- _EXERCISE DIRECTIONS_:
Extract each line of the records below that contains the string "Open". Letter case must match.
* * * * * * * * *
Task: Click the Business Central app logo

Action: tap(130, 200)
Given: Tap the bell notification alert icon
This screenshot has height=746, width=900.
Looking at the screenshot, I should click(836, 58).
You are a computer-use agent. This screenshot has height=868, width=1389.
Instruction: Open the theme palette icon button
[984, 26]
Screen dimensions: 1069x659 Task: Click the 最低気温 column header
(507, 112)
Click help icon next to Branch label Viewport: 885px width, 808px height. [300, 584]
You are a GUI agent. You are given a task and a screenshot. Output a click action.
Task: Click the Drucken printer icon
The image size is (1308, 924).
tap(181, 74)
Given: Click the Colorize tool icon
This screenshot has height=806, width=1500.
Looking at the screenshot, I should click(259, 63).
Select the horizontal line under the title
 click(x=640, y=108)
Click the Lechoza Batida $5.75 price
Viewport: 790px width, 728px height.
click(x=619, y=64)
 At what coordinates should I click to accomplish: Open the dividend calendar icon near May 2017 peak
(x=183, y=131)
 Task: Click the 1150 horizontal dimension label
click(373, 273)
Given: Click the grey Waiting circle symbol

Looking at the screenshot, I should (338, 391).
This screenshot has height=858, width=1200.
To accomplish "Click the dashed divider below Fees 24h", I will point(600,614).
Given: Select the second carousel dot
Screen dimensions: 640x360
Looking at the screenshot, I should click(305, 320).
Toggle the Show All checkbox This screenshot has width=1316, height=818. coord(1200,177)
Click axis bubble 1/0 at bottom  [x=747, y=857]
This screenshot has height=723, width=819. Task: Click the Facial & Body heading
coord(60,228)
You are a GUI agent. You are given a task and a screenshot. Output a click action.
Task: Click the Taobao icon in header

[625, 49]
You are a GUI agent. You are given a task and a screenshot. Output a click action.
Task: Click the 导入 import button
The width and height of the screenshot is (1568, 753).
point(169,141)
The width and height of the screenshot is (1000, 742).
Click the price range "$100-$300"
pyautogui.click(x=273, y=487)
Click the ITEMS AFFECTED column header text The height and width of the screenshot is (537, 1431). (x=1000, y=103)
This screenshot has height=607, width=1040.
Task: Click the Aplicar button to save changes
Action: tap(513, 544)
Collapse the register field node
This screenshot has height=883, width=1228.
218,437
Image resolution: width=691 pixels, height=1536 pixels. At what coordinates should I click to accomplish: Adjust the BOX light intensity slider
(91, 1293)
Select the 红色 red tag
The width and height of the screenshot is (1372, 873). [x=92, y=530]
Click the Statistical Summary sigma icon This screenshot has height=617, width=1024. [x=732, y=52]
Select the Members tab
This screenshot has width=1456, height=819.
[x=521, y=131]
* * * * * * * * *
- _ANSWER BELOW_:
Instruction: Open the theme palette icon button
 At what coordinates should I click to accomplish: Open the dividend calendar icon near May 2017 peak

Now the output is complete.